### What to work on:
Your answer must be the lines from the one holding "Click the white center scale handle" through the final line of the entries below, copied exactly, with no pictures.

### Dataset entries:

↓↓↓

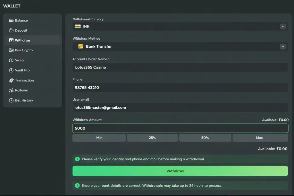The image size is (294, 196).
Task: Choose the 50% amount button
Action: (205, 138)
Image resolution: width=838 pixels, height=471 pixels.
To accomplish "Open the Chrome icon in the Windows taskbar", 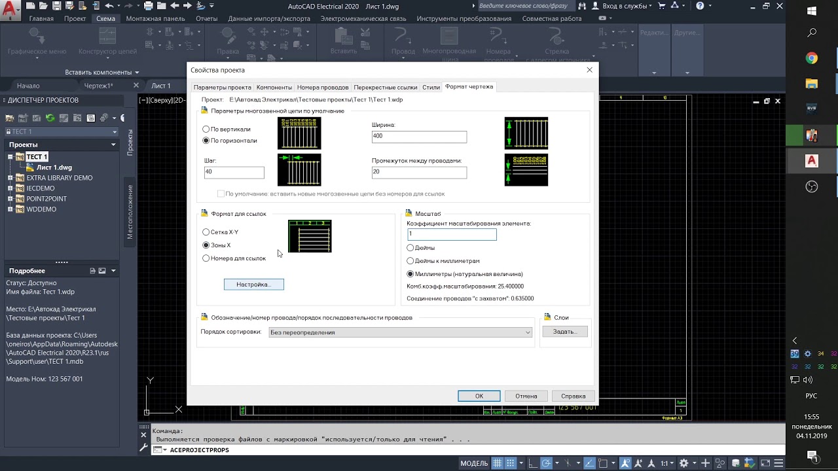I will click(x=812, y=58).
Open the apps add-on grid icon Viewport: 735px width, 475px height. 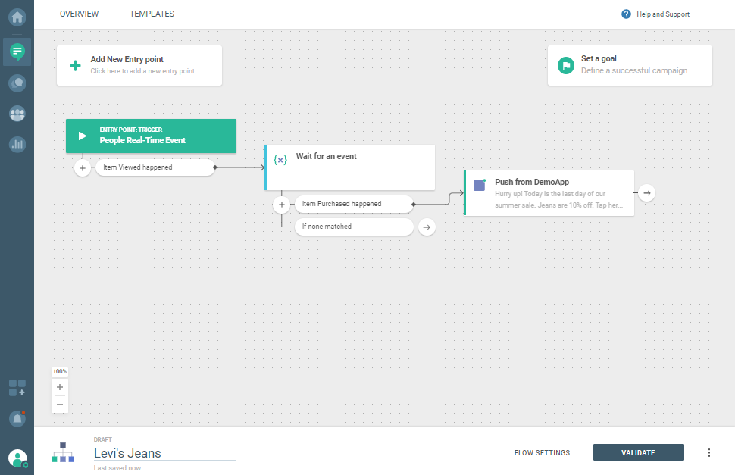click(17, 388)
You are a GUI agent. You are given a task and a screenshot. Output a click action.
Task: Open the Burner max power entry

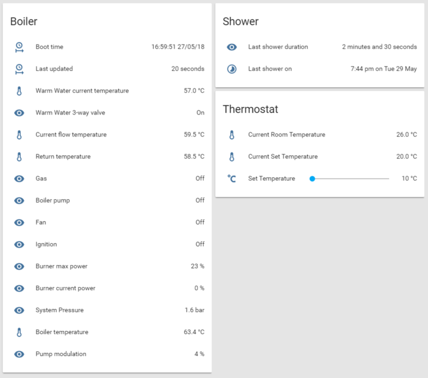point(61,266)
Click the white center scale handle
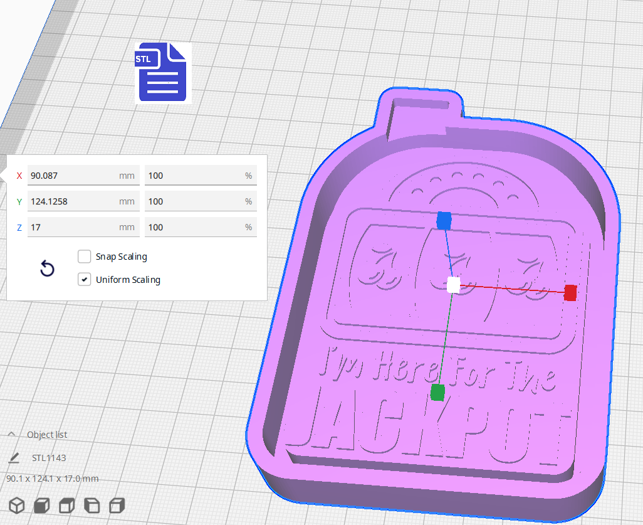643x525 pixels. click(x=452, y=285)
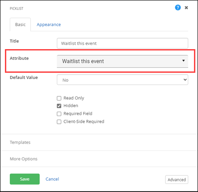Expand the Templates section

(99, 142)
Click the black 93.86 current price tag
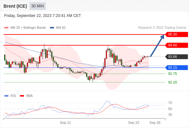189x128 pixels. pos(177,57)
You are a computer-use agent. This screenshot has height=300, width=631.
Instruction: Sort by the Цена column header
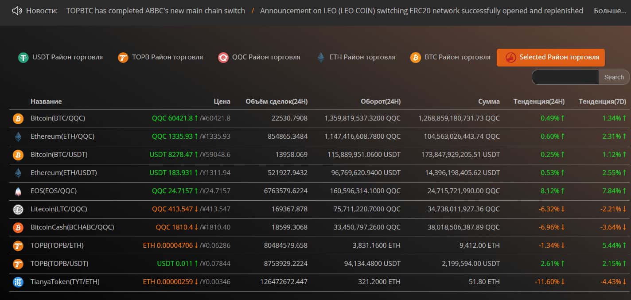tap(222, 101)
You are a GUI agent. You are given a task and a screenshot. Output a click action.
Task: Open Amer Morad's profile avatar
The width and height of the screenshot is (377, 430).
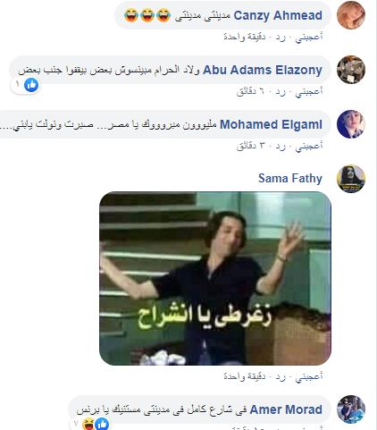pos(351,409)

↑↑↑

### Output:
Click the white center scale handle
643x525 pixels. click(x=452, y=285)
Expand the Templates section

(99, 142)
Click the black 93.86 current price tag
189x128 pixels. pos(177,57)
You are a computer-use agent. This screenshot has height=300, width=631.
Instruction: Sort by the Цена column header
tap(222, 101)
You are a GUI agent. You are given a task and a screenshot. Output a click action.
Task: Open Amer Morad's profile avatar
The width and height of the screenshot is (377, 430).
pos(351,409)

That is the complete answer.